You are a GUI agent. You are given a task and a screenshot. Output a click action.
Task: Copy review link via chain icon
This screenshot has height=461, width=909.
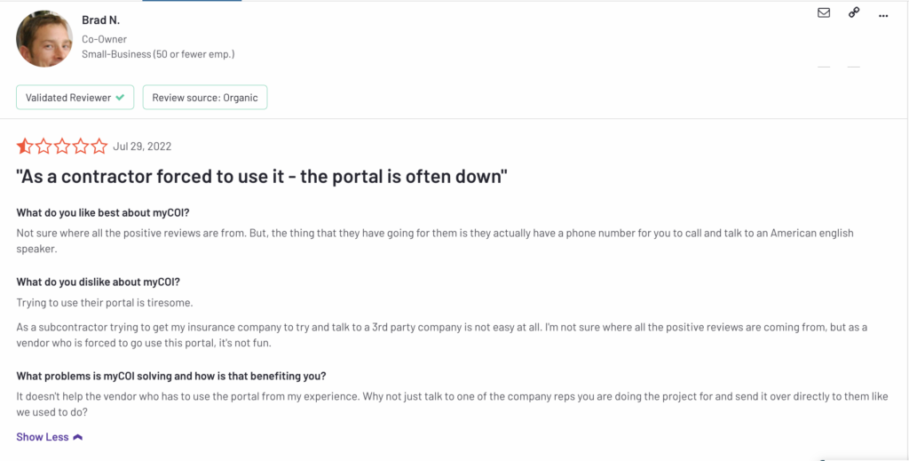click(854, 12)
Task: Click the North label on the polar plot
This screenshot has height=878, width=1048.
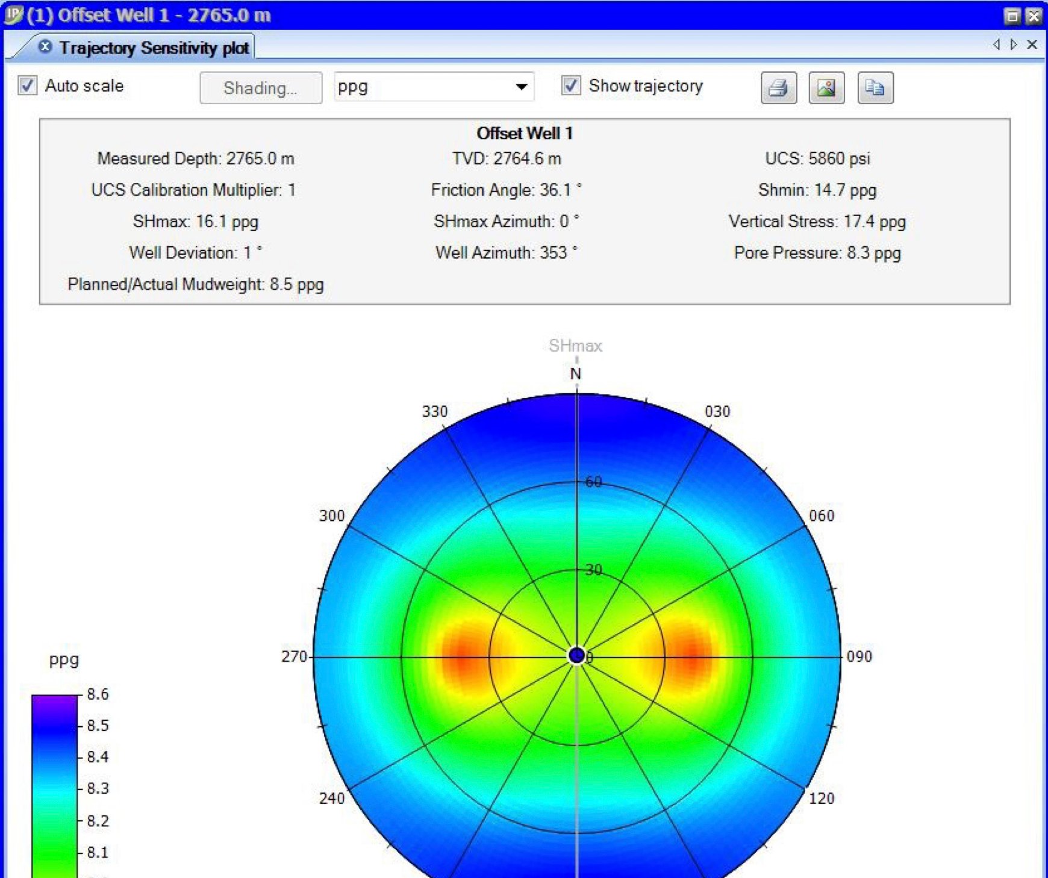Action: coord(576,373)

> [Prompt]:
List each line in the data above that contains the string "screenshot".

> [Correct output]:
You are a GUI agent. You are given a task and a screenshot. Output a click action.
This screenshot has height=461, width=909.
This screenshot has height=878, width=1048.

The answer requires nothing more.